Customer Rating: 



Review Summary: Square peg in a round hole
Review: A scrivener, Bartleby, is trapped in the soul-killing monotony of his job, a job that leads a co-worker to get soused every day at lunch. After a while, Bartleby starts refusing his assigned work, but in turning away from his tasks he doesn't turn to doing anything else. His rebellion is passive - staring at the brick walls that enclose him and the others on Wall Street, he becomes a standing rebuke of superficial `busy-ness', a rebuke from which his employer eventually flees.
I appreciated this story more after reading Mordecai Marcus' interpretation of it (`Melville's Bartleby as a Psychological Double', College English 23 [1962]: 365-8). Marcus sees Bartleby as his employer's `double'. That is, this recalcitrant worker is a part of the lawyer's own psyche, one that suffers neglect in the urban office. Something essential to its sustenance is missing. Obdurate in the face of all monetary enticements, this spectral other can't fit its assigned place in the urban business hub. It belongs to nature, the lawyer's own nature, and is marooned in 'unnature' (Wall Street). Naturally, it withers in this world of material plenty.
Customer Rating: 



Review Summary: It's not the book, it's the shipping
Review: The book was required reading for my daughter. When none of our local bookstores had this book and ordering would take seven days or more, I turned to Amazon knowing that I could ship the book overnight if it was in stock. That is what I did. I went to Amazon, the book was in stock and paid twice what the book was worth for OVERNIGHT SHIPPING. How long did it take me to get the book? SEVEN DAYS!!! I paid for overnight shipping and it still took SEVEN DAYS to get this book. I will think twice before getting ripped off by AMAZON again!! BEWARE OF OVERNIGHT SHIPPING ON AMAZON!
Customer Rating: 



Review Summary: Bartleby
Review: In my opinion, Bartleby gets a bit boring sometimes, but maybe that's because I was sleepy when I read it. In general, the storyline is somewhat unique.

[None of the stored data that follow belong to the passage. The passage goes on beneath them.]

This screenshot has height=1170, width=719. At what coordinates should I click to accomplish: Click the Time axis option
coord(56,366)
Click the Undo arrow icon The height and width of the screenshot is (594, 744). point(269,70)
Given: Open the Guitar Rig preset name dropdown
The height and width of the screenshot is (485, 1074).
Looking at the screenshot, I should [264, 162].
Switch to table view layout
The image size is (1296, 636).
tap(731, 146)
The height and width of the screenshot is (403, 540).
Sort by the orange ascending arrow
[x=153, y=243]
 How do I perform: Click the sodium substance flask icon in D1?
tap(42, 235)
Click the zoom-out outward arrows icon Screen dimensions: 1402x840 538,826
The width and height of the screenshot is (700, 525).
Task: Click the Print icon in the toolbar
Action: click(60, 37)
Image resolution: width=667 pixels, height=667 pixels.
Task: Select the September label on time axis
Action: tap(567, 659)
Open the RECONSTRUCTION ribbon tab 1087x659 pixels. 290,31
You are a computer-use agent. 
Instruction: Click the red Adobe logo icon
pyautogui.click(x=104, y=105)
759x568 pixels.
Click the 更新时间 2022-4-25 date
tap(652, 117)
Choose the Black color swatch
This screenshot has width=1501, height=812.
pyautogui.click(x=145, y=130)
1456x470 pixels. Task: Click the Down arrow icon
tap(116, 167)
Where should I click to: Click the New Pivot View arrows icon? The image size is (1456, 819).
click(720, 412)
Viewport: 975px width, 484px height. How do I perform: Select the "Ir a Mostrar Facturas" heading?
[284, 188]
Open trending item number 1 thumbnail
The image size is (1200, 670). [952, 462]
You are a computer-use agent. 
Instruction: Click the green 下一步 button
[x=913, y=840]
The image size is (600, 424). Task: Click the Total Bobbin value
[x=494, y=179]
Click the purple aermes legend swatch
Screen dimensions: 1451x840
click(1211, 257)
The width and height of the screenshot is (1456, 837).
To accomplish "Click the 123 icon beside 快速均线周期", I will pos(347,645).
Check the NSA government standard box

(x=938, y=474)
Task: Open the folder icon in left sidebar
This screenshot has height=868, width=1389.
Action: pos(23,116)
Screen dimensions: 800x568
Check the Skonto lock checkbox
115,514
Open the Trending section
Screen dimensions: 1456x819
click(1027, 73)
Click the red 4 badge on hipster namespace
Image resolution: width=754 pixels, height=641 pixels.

Turkey and Nippers are copyists or scriveners while Ginger Nut, a boy of twelve, does odd jobs. The narrator notes these eccentricities, but excuses them. The narrator, torn between pity and exasperation, also discovers that Bartleby apparently has no home or friends, and lives in the office. Bartleby, however, only repeats his mantra, and the narrator eventually fires him. Bartleby, however, continues to haunt the premises, causing the lawyer considerable embarrassment.
I would give Bartleby three out of five stars, because I really didn't think it was that amazing, because I got lost in it.
Customer Rating: 



Review Summary: I would prefer not to
Review: The strange behaviour of the main character 'Bartleby' in this short story can be described as 'perfectly harmless passivity': 'I would prefer not to.'
The reason for this behaviour lays in the fact that Bartleby was suddenly removed out of the 'Dead Letter' office in Washington after a reorganization.
'Dead letters! does that not sound like dead men? ... Sometimes from out the folded paper the pale clerk takes a ring ... a banknote ... he whom it would relieve nor eats nor hungers anymore ... on errands of life, these letters speed to death.'
Bartleby had hope. He had a job, albeit a rather 'catastrophic' one. But, he himself became the victim of a catastrophe: he lost his job, his hope. He became a stoic.
Bartleby is the personification of humanity's lost hopes: 'Ah , Bartleby! Ah, humanity!'
This is a profoundly modern and magisterial tale.
Customer Rating: 



Review Summary: The immortal ' I prefer not to '
Review: Bartleby is the story of one of the great ' naysayers' of Literature. But unlike Dostoevsky's ' Underground Man' he does not scream out his 'nay' in curses. His 'nay 'is quiet. " I prefer not to" . A much more romantic American adolescent naysayer Holden Caulfield will captivate readers also by saying to society, the world, the system of conventions that all are subject to, nay and nay again.
The outcast, the loner, the naysayer is of course one great archetypal figure of world and most especially American Literature.
Bartleby belongs among them.
And the fact that neither he nor the narrator nor the author fully articulate the ' root of his nay' adds in a way to the mystery and mystique of the character.
There is it seems to many of us something admirable in those who can turn away from the demands of ordinary society, and listen to the sound of their own drummer.
But what is maddening and absurd in Bartleby is that he does not seem to do this for anything special. He gives no hint that this ' nay ' gives him personal satisfaction. His withdrawal seems impersonal .And it seems a reflection of his own feeling about himself which is ' nay' Or on another interpretation it might be said that his saying ' I prefer not to' is the only way in which he preserves a vestige in his own identity.
Clearly there are many ways of reading this. But this is an exemplary tale, of course enriched by Melville's descriptions of the office world of the time, by his masterful language and humor.
One of the great long - short stories, or if you will, short novels. A masterwork without question.